MEUSL is a relatively easy procedure as it requires no specialized equipment compared to SSF, which needs a suture-capturing device. SSF is also technically more difficult with the need to dissect the rectovaginal and pararectal space, with consequent hemorrhage as a common complication [17]. Given the simplicity of the procedure, MEUSL can also be performed by a general gynecologist in any center, allowing more apical support procedures to be performed, thus lowering the risk of recurrent prolapse.

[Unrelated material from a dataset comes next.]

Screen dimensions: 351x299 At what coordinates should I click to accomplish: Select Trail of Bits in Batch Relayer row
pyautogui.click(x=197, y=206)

This study has some limitations, as it has a small sample that might not represent a larger population in terms of outcome results. More than one procedure was performed in the same setting, which became a confounding factor that may have affected the results. The analysis was only for a short term of 6 months, and more data was needed in a long-term period in order to justify the effectiveness between the two modalities, as many other studies only describe the technique using high USL fixation and not the modified one which seemed to have better outcome [18], [19].

Conclusion

MEUSL has a lower rate of surgical failure with minimal complication as compared to SSF. The simplicity of the procedure will allow more surgeons to perform an apical support procedure. A current study is ongoing to look into comparison of the long term outcome between these two procedures.